I am using a Cisco switch for the purpose and add the radius configuration as below.
The line aaa authorization exec default group radius if-authenticated will let the radius to authorise the users levels.
aaa group server radius gld_rad_group
server name GldRadius
aaa authentication login default group radius local
aaa authorization exec default group radius if-authenticated
aaa accounting send stop-record authentication failure
aaa accounting exec default start-stop group radius
aaa accounting connection default start-stop group radius
aaa session-id common
ip radius source-interface Vlan110
radius server GldRadius
address ipv4 10.1.16.20 auth-port 1812 acct-port 1646
Test the network.
Test the Radius authentication for admin users.
The user Saif we setup is part of net-admin-rw group, which means, I should be able to get into the privilege mode without ever typing enable password.
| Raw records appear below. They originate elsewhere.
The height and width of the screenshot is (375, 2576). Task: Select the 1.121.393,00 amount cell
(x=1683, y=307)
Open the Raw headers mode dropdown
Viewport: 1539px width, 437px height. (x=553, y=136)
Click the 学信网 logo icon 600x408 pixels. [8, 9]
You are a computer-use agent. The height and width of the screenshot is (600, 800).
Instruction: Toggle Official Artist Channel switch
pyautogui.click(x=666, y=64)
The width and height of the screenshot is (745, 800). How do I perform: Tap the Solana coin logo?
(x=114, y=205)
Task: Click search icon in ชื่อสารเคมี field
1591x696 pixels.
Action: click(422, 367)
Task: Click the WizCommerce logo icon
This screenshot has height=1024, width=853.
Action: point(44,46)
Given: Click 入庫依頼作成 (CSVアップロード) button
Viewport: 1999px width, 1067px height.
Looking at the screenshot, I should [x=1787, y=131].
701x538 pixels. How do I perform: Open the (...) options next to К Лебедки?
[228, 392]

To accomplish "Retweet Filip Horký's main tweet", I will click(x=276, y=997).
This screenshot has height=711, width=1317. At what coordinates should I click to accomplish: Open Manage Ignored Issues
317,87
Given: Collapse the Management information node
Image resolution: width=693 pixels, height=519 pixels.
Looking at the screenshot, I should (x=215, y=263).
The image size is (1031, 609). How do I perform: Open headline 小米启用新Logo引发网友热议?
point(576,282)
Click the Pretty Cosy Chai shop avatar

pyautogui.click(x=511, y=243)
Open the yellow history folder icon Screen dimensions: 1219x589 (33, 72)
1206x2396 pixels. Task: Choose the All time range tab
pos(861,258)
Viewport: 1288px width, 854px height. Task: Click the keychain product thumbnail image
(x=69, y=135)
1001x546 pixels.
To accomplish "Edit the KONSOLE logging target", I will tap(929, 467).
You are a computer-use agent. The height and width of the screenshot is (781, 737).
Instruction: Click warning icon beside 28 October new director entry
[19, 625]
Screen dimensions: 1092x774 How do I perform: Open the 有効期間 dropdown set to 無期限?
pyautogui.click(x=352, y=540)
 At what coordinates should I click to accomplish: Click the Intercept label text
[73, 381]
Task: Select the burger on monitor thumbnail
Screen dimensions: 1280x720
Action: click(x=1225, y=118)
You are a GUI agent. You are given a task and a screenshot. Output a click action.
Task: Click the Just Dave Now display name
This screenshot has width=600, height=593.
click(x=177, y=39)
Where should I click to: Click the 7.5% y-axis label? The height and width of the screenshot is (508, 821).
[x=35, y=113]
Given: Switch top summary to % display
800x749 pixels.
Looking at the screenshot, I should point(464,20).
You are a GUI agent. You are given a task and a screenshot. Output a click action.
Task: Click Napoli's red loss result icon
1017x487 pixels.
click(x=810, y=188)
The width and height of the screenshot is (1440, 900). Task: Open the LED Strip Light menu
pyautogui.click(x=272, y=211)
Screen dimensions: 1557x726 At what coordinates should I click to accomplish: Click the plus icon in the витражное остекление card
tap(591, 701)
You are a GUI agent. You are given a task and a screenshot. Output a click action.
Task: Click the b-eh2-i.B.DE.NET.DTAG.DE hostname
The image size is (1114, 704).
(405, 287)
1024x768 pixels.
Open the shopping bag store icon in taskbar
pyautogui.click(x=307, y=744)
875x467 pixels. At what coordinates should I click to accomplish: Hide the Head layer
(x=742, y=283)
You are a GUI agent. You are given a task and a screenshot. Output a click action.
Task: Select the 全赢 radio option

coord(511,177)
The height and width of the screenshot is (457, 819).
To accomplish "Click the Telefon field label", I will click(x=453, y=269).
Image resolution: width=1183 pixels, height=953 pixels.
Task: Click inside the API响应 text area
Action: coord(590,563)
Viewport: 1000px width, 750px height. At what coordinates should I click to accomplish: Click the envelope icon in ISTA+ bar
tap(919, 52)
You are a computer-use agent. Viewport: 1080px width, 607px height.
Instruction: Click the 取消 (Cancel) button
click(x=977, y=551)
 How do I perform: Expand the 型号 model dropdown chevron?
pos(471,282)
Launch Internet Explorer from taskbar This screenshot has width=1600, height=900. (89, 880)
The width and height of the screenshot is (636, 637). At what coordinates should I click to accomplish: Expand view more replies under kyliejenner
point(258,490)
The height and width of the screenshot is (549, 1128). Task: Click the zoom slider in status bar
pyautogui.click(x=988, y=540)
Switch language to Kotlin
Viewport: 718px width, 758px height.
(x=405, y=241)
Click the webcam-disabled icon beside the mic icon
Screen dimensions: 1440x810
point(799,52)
As you can see, I logged into the device and as you can see, I got the privilege level of 15, which means I am allowed to do any changes on the device.
Test the Radius with read only privilege.
For L1 team we set privilege level 1, and the user Jacob, you should have only the L1 privilege lets login and check.
As you can see, I was successfully able to login and got a privilege of 1, for the user Jacob to make any changes to device, he should require enable password/secret.
I ran a packet capture for Radius packet which users PAP as the authentication mode, as you can see, the username is in cleartext however the password is encrypted.
Test the local account access.
When you try to login with the local account now, it will not work, because we told the device to use radius and in the event of radius server not available use local account.
So let’s try to login.
As you can see, it didn’t work, it kept prompting for password.
Lets disable the radius client and check again.
Goto radius client and double click on the host you want to modify.
Uncheck the option that says Enable this Radius client, this will disable the radius access to the client.
As you can see, when I tried this time, it waited for sometime, because it will try to talk to the radius and when it doesn’t get any response fail back over to the local account.